Nelson Mandela file photo

JOHANNESBURG — Nelson Mandela’s wife Graca Machel thanked the world on Monday for its messages of support for the ailing anti-apartheid icon which she said had eased “the burden of anxiety.”

South Africa’s first black president, 94, was rushed to a Pretoria hospital on June 8 with a recurrent lung infection and remains in a serious condition although he is said to be improving.

“Our gratitude is difficult to express. But the love and peace we feel give yet more life to the simple ‘Thank you!’,” Machel, 67, said in a message.

“So much love and generosity from South Africans, Africans across the continent, and thousands more from across the world, have come our way to lighten the burden of anxiety; bringing us love, comfort and hope,” she said.

“The messages have come by letter, by SMS, by phone, by Twitter, by Facebook, by email, cards, flowers and the human voice, in particular the voices of children in schools or singing outside our home,” Machel wrote.

“We have felt the closeness of the world and the deepest meaning of strength and peace.”

She referred to Mandela by the clan name Madiba by which he is affectionately known in South Africa.

“Madiba once said: ‘What counts in life is not the mere fact that we have lived. It is what difference we have made in the lives of others..’ I have thought of his words on each occasion the world stood with him, making a difference to him, in his healing.”

Mandela, who is due to celebrate his 95th birthday on July 18, has been hospitalized four times since December.

South African President Jacob Zuma said Sunday that Mandela was showing a “sustained” improvement after more than a week in hospital although his condition remained serious.

The Nobel peace laureate had appeared frail and distant in the last images broadcast of him at the end of April during a visit by Zuma and other ANC leaders.

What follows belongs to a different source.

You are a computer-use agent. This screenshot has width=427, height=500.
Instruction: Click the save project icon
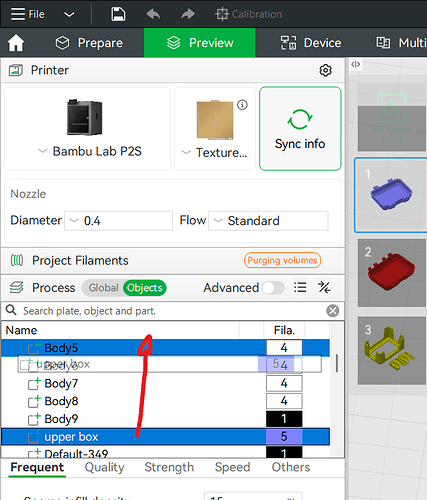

Graca Machel, who became Mandela’s third wife in 1998, has been at her husband’s bedside since the first day of his latest hospitalization.

Unlike Winnie Madizikela-Mandela, Mandela’s second wife and the anti-apartheid struggle’s former muse who has been seen many times at the hospital entrance, nobody has seen Machel in the last few days.

Journalists deployed outside Pretoria’s Mediclinic Heart Hospital suspect that Machel is sleeping inside.

Machel was the wife of another head of state, president Samora Machel, the hero of Mozambique independence who died in 1986.

Although he has retired from public life, Mandela is still venerated by an entire people who see him as the incarnation of the end of three centuries of white-minority rule in South Africa.

Black South Africans were able to vote for the first time in 1994.

Mandela is admired throughout the world for his lifelong sacrifice in fighting the brutal regime of racial segregation installed with apartheid in 1948, and for his role in bringing multiracial democracy to South Africa, a country many feared would disintegrate into civil war.